Working to protect Minnesota REALTORS and homeowners.
Tax Reform is underway on Capitol Hill. The Senate has adopted a “Blank Slate” approach that initially eliminates every provision in the tax code, including those that encourage real estate ownership and investment.
Senators must submit their tax reform priorities to Senate leaders by July 26, 2013. REALTORS® need to make their voices heard now so real estate provisions are on the top of the Senators’ lists.
When approaching tax reform, Congress needs to be careful not to adversely affect the unique legacy of homeownership and real estate investment. It is precisely this legacy that has contributed to our country’s historical prosperity and the revitalization of today’s economy.
REALTORS® must stand united that tax reform should above all “Do No Harm” and encourage Congress to retain tax provisions vital to real estate. Approach your Senator with the following recommendations on behalf of Minnesota homeowners before July 26:
- The mortgage interest deduction should be preserved in its current form and the limits indexed for inflation.

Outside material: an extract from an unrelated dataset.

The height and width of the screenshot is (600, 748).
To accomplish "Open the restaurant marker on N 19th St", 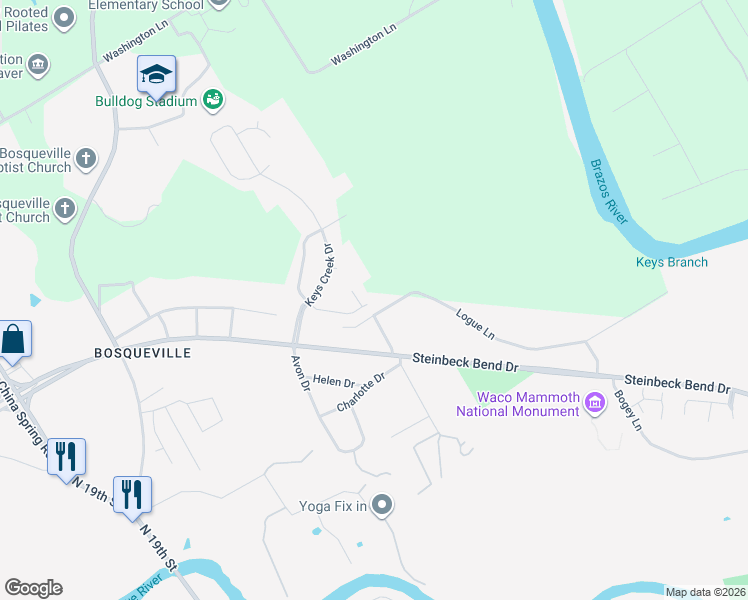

- The exclusion of capital gains on the sale of a principal residence should be preserved and the limits indexed for inflation.
- The deduction for property taxes paid should be preserved.
- The temporary exclusion of income from discharge of mortgage debt (mortgage cancellation) should be made permanent.
- The depreciation periods of commercial and residential buildings should be shortened to reflect the true useful lives of these assets. The temporary provision allowing faster write-off for leasehold improvements should be made permanent.
- Like-kind exchange of real property (1031) provisions that allow for the deferral of gain should be maintained.
The Minnesota Association of REALTORS® is the largest professional trade association in the state with more than 17,000 members who are active in all aspects of the real estate industry.